American adventurer (born 1973)

Aaron Linsdau (born 1973) is an American adventurer living in Jackson, Wyoming. He is known for the longest solo expedition from Hercules Inlet to the South Pole, his book Antarctic Tears, his winter trek across the Greenland tundra, and his three ski expeditions across Yellowstone National Park in winter.

He led a two-person east–west ski crossing of the Greenland ice cap, a direction completed far less frequently than the standard west–east route, and handled all expedition logistics and planning.

Linsdau has undertaken more than thirty winter and cold-weather expeditions, including five solo attempts on Denali, a winter trek across the Greenland tundra from Kangerlussuaq to Sisimiut, and international climbs including Mt. Elbrus (Russia) and Mt. Kilimanjaro (Tanzania). His expeditions and work have been covered by the KUSI San Diego, KIFI/KIDK Idaho Falls, San Diego Union-Tribune, Jackson Hole News & Guide, San Diego Magazine, and ExplorersWeb.com. He is the author of several books on polar travel, cold-weather survival, and expedition preparation, including Antarctic Tears and Two Friends and a Polar Bear.

==Early life and education==
Linsdau was born in 1973 in Jackson, Wyoming, and grew up in San Ysidro, San Diego, California.

He is an Eagle Scout.
He earned a Bachelor of Science in electrical engineering from San Diego State University, where he specialized in embedded systems. While at SDSU, he was inducted into Tau Beta Pi, the national engineering honor society, and Eta Kappa Nu, the Institute of Electrical and Electronics Engineers (IEEE) honor society.

He later completed a Master of Science in Computational Science at San Diego State University, focusing on scientific data visualization.

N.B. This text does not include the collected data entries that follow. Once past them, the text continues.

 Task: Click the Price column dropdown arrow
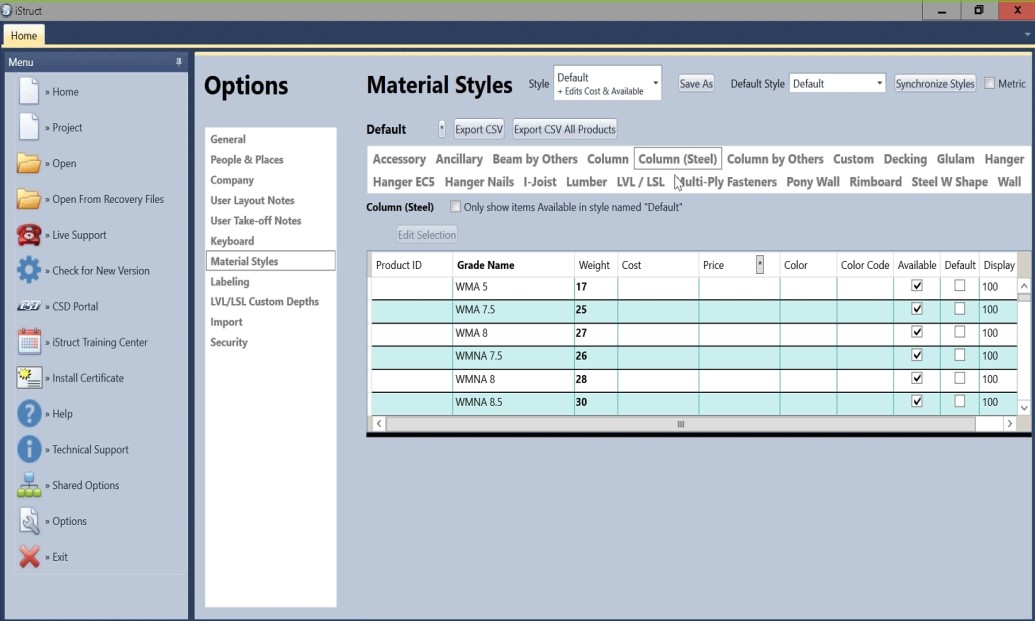[760, 265]
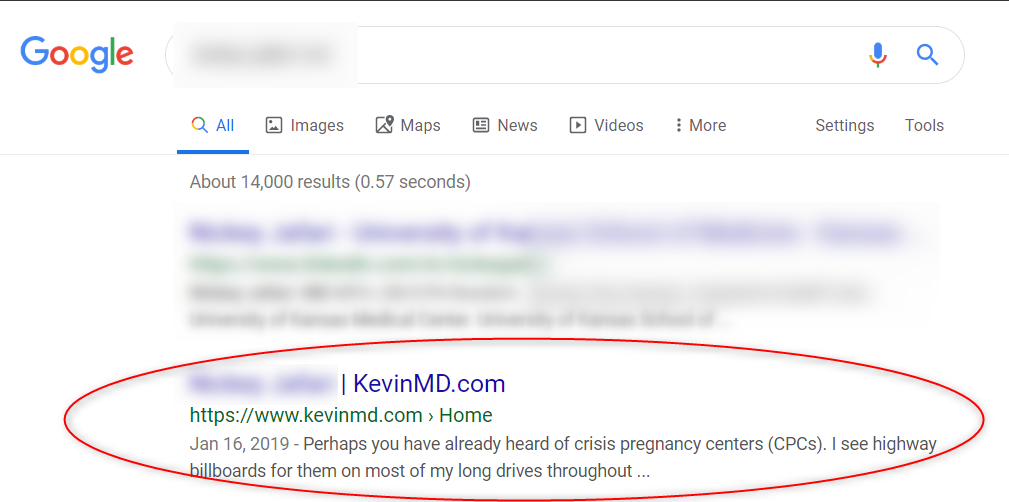Click the blue search magnifier icon
This screenshot has width=1009, height=502.
tap(927, 55)
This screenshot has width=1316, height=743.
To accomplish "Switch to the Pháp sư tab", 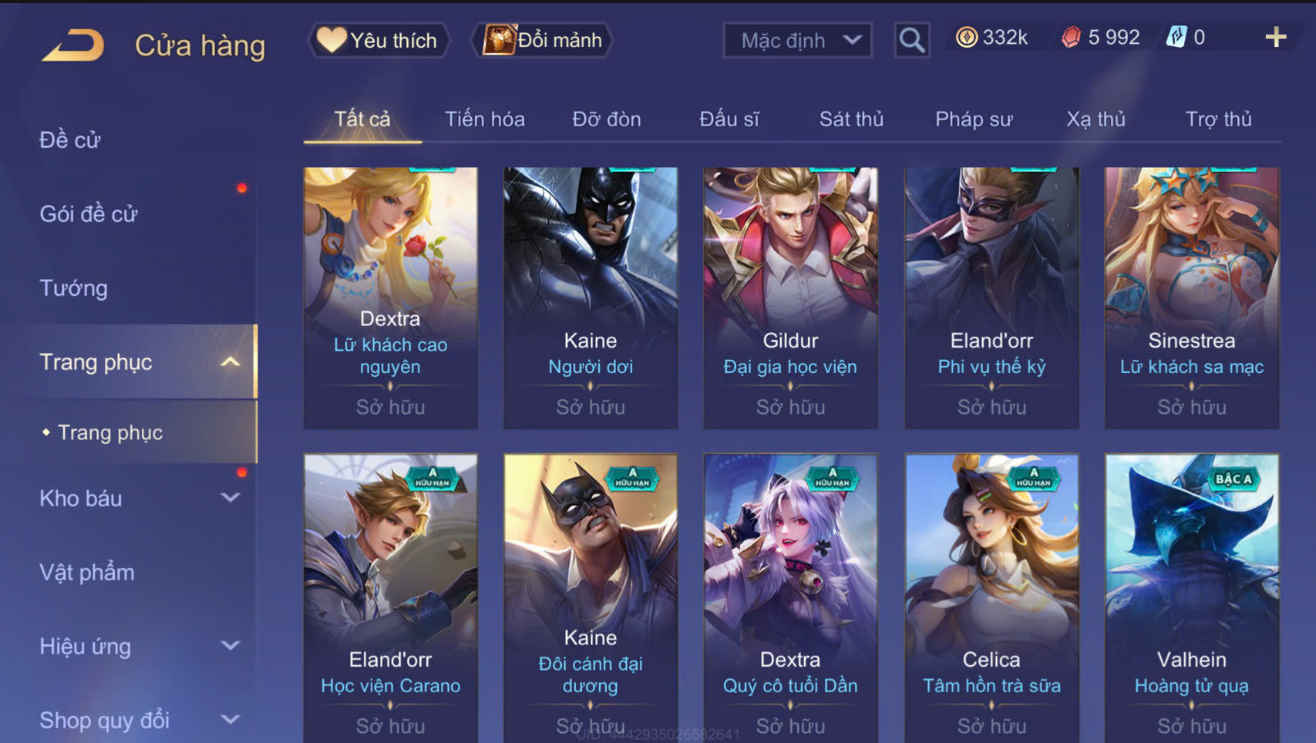I will coord(973,119).
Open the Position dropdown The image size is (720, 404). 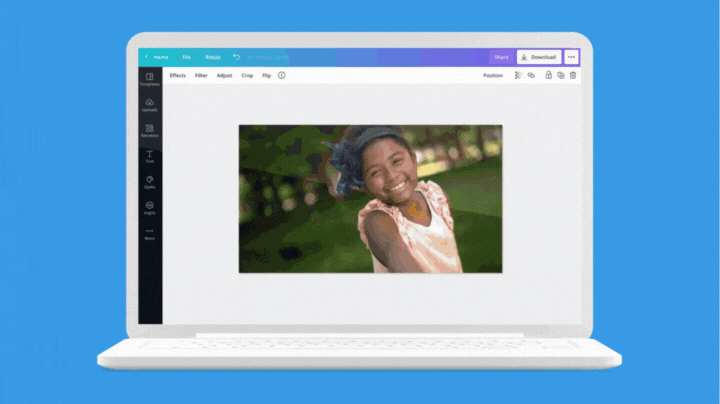coord(493,75)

Linsdau also completed the Feature Writing certificate program through the University of California, San Diego Extension, which included coursework in narrative nonfiction and magazine writing.

He completed coursework in video production at Southwestern College in Chula Vista, California.

==Career==

Before embarking on his polar expeditions, Linsdau worked as a software engineer, a background noted in media coverage of his early expeditions.

In 2013, Linsdau traveled alone to the South Pole on skis. He took along 70 pounds of butter for energy, but it turned rancid from exposure to the sun during the final two weeks. Illness delayed him, and his trip to the pole took 80 days.

His expeditions have been covered by numerous media outlets, including Outside, the Jackson Hole News & Guide, the San Diego Union-Tribune, 7 Summit Club, and Inertia.

Linsdau speaks professionally about his experiences, teaching audiences how to build adversity resilience in organizations and prepare for extreme cold-weather conditions.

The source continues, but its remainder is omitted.